Apoptosis: Programmed cell death in development, health, and disease

During the development of an organism, apoptosis is essential:

• during the metamorphosis from tadpole to frog or the degeneration of the skins between the fingers/toes (interdigital skins), cells are specifically stimulated to apoptosis
• through apoptotic cell death of the cells of the vitreous body and lens of the lens eye, the light transmission of the eye lens is achieved
• to ensure the correct "interconnection" of brain structures and individual nerve cells, up to half of all originally formed nerve cells die again before birth

But it is also essential in the adult organism:

• for checking the cell count and the size of tissues
• in the rejuvenation of tissues (e.g. in the olfactory epithelium of the nose)
• in the selection and degradation of unnecessary or potentially harmful cells of the immune system
• for the elimination of degenerated cells
• to ensure plasticity in the central nervous system
• for the selection of germ cells (approx. 95 percent of germ cells are apoptotically killed before reaching maturity)
• in holocrine secretion, i.e. in the sebaceous glands of the human body

Currently, apoptosis is being researched particularly in connection with carcinogenesis ­and various autoimmune diseases. One goal of cancer research is to trigger controlled apoptosis in degenerated cells. However, cancer cells also use the apoptosis mechanism to switch off human defence cells, so-called tumour-infiltrating lymphocytes (TILs). Thus, an apoptosis-inducing protein, the CD95 ligand (Fas ligand), is found on the surface of various tumor cell lines. This mechanism is known as tumor counterattack.

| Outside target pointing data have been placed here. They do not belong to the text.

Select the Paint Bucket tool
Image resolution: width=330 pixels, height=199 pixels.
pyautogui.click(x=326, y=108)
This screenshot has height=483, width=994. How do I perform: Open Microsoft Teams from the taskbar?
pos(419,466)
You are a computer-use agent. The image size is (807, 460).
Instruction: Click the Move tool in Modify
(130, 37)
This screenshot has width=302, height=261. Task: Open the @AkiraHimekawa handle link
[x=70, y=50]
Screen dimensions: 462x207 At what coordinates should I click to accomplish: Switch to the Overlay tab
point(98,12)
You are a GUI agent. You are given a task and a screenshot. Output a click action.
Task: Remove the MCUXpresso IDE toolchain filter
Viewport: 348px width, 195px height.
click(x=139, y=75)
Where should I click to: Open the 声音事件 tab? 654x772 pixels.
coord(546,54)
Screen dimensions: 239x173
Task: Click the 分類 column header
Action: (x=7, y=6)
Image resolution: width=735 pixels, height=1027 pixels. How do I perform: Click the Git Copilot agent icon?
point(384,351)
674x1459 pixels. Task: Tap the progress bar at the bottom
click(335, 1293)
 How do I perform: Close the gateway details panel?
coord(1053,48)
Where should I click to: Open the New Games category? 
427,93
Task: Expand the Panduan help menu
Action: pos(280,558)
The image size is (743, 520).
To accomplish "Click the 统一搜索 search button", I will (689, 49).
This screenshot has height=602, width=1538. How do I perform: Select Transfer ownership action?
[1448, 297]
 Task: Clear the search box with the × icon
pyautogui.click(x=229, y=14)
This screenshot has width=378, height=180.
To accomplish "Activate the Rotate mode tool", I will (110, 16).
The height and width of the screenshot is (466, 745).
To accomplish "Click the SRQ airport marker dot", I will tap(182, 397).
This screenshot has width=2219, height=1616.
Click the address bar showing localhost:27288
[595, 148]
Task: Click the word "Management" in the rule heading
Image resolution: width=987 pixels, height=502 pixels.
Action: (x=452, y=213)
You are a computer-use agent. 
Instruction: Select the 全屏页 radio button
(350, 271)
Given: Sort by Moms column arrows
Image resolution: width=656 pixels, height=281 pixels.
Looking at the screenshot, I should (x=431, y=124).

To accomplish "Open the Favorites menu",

The role of apoptosis in neurodegenerative diseases (e.g. Alzheimer's disease, Huntington's disease, Parkinson's disease, ALS) is also the subject of intense debate and a wide range of research is ongoing in this area.

Signs of apoptosis have also been found in unicellular organisms. In Saccharomyces cerevisiae (baker's yeast, brewer's yeast) - especially in old cells - various markers of apoptosis (DAPI, TUNEL staining) become visible. There is speculation about evolutionary reasons for the presence of apoptosis in unicellular organisms. One theory is that individual damaged cells sacrifice themselves and commit "suicide" for the good of the collective. This saves nutrients, which are thus available to the other cells. The goal is ultimately to preserve the genome, which is also present in virtually identical form in the other cells.

Histology

The process of apoptosis can be observed under the light microscope. First, the cell in question detaches itself from the tissue. In the further course, the cell becomes more and more eosinophilic in colour and becomes increasingly smaller. In addition, visible vesicles form on the cell membrane. The cell nucleus becomes smaller and more densely packed. In the course of apoptosis, it can also disintegrate into several parts. At the end of the process, a homogeneous eosinophilic apoptotic corpuscle remains. This is then degraded by phagocytosis. The programmed cell death does not trigger an inflammatory reaction.

Imaging techniques

Apoptosis can be detected macroscopically in vivo by imaging techniques such as positron emission tomography, fluorescence imaging and magnetic resonance imaging (molecular imaging). Modified amino acids, such as (5-dimethylamino)-1-napththalinsulfonyl-α-ethyl-fluoroalanine (NST-732) or N,N′-didansyl-L-cystine, are used as tracers.